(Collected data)

○ ○ ○ ○

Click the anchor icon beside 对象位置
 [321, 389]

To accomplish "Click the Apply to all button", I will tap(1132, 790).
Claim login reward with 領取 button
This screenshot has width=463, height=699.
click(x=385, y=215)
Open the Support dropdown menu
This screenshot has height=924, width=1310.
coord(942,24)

○ ○ ○ ○

--- TASK PROMPT ---
The response should contain each record above, retyped exactly.

--- ANSWER FOR THE TASK ---
Click the anchor icon beside 对象位置
 [321, 389]

To accomplish "Click the Apply to all button", I will tap(1132, 790).
Claim login reward with 領取 button
This screenshot has width=463, height=699.
click(x=385, y=215)
Open the Support dropdown menu
This screenshot has height=924, width=1310.
coord(942,24)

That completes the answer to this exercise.